*** Begin section ***

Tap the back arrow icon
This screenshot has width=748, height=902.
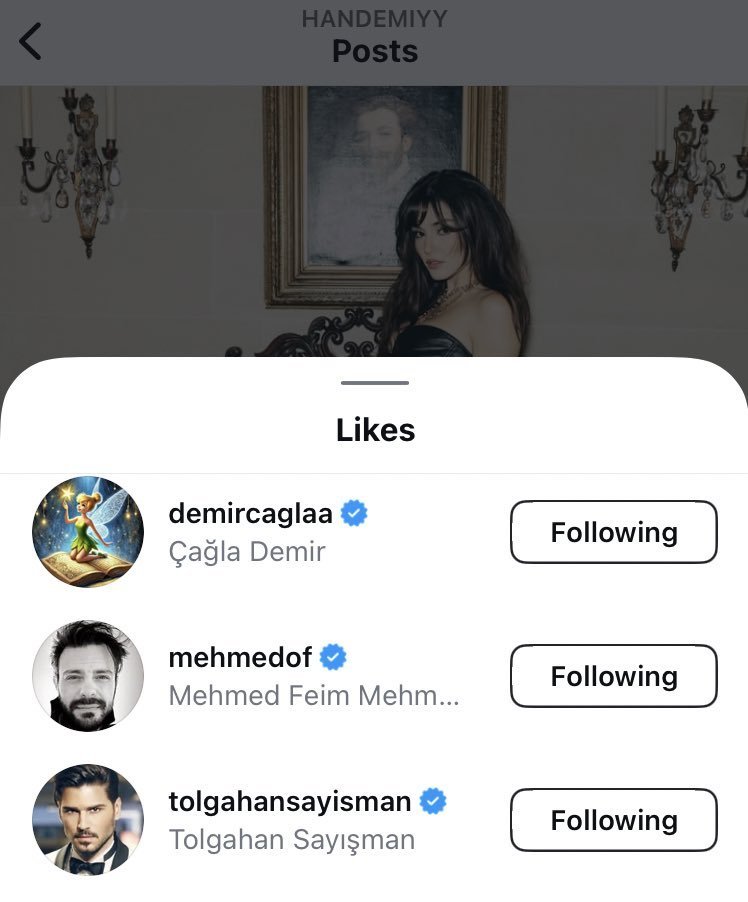click(31, 41)
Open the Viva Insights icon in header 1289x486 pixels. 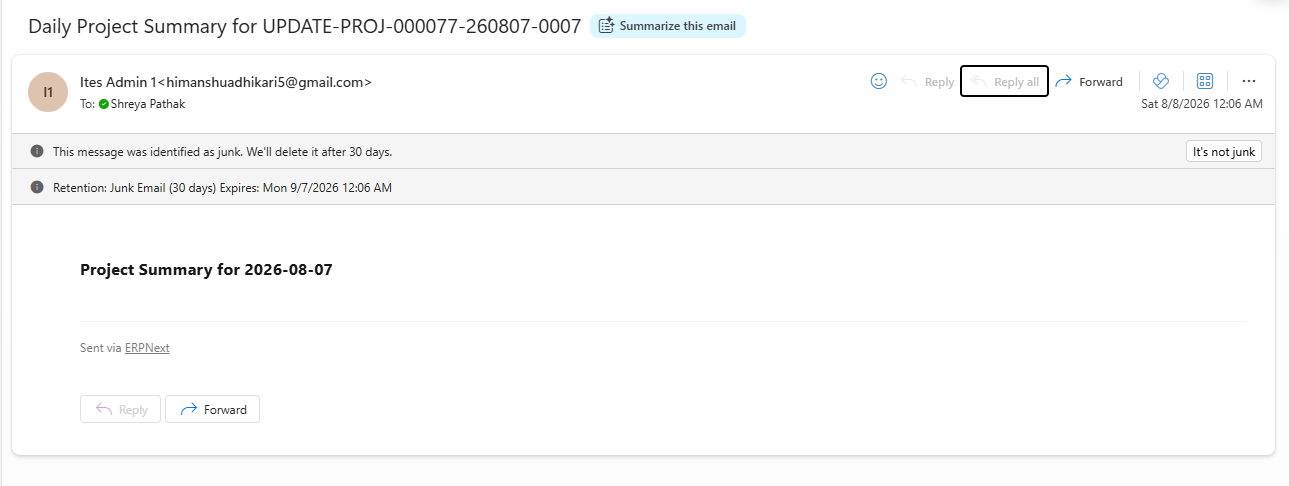point(1161,81)
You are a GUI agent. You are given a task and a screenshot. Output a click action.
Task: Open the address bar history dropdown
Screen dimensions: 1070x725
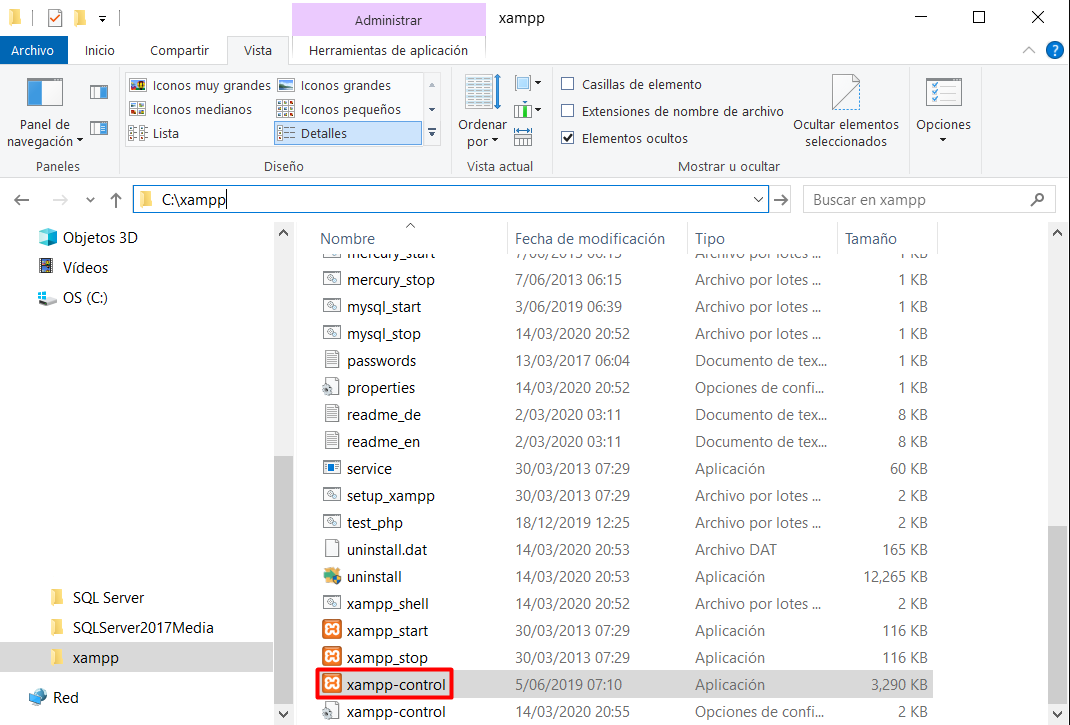758,200
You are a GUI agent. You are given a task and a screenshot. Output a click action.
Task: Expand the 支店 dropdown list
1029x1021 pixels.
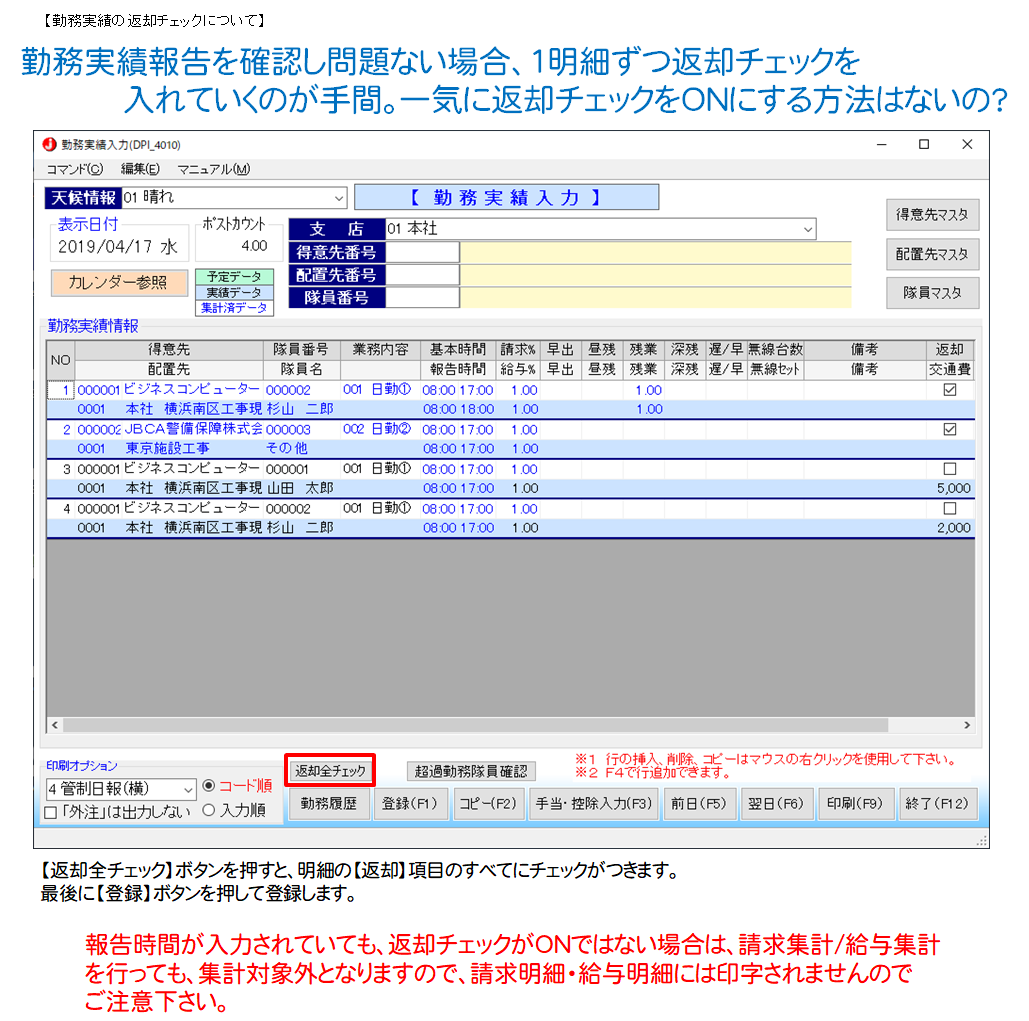click(807, 230)
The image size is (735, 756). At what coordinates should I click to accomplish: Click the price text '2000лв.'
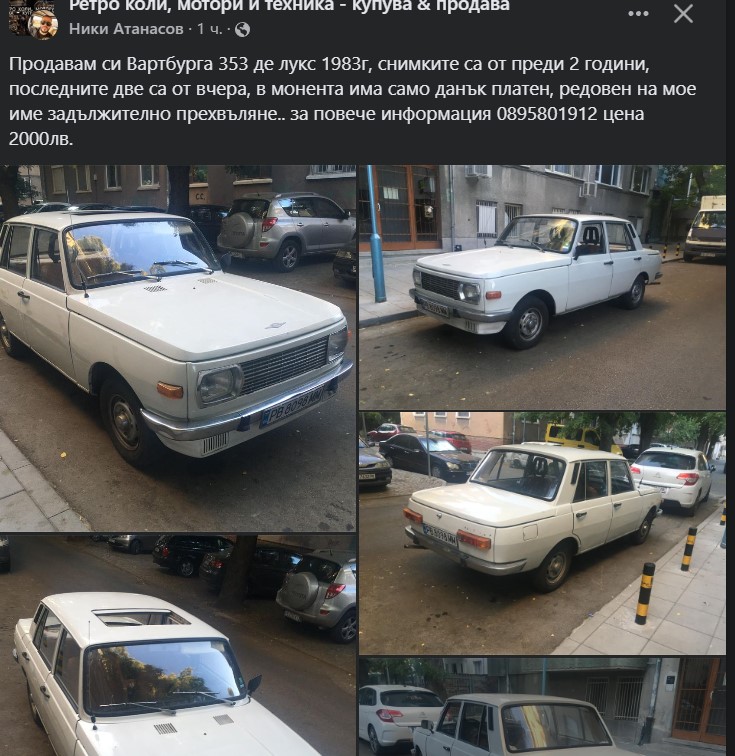pyautogui.click(x=41, y=139)
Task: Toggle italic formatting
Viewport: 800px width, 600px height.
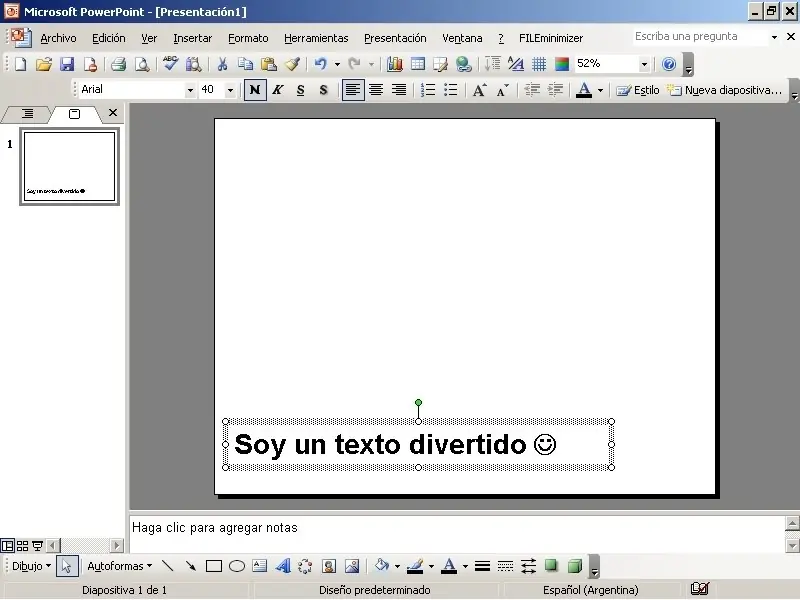Action: (277, 90)
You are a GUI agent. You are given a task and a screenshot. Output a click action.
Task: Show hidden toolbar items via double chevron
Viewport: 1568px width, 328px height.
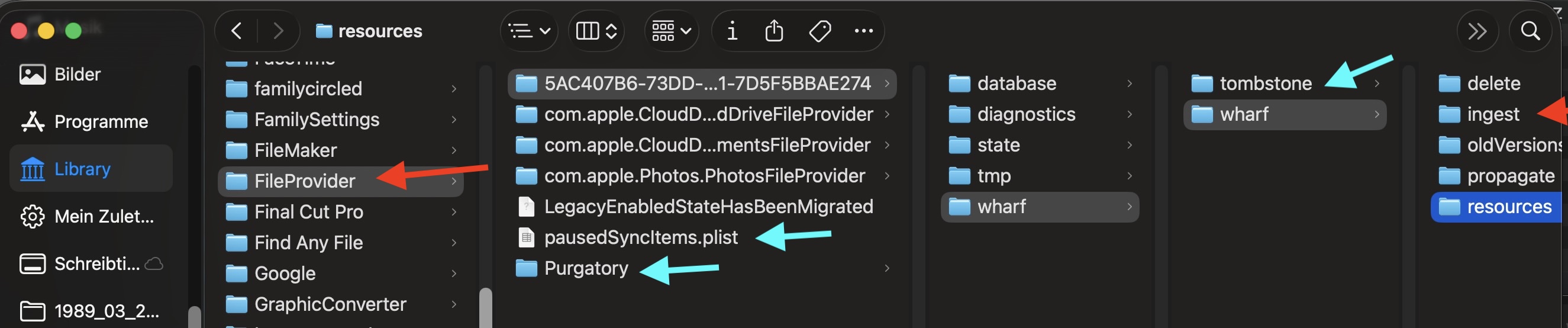tap(1477, 30)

*** End section ***

Work item:
All lines from the one containing "Task: Toggle italic formatting" through the final line of the records are to be retyped exactly; no other lines and no pictures are to be included.

Exercise response:
Task: Toggle italic formatting
Viewport: 800px width, 600px height.
Action: (277, 90)
You are a GUI agent. You are given a task and a screenshot. Output a click action.
Task: Show hidden toolbar items via double chevron
Viewport: 1568px width, 328px height.
tap(1477, 30)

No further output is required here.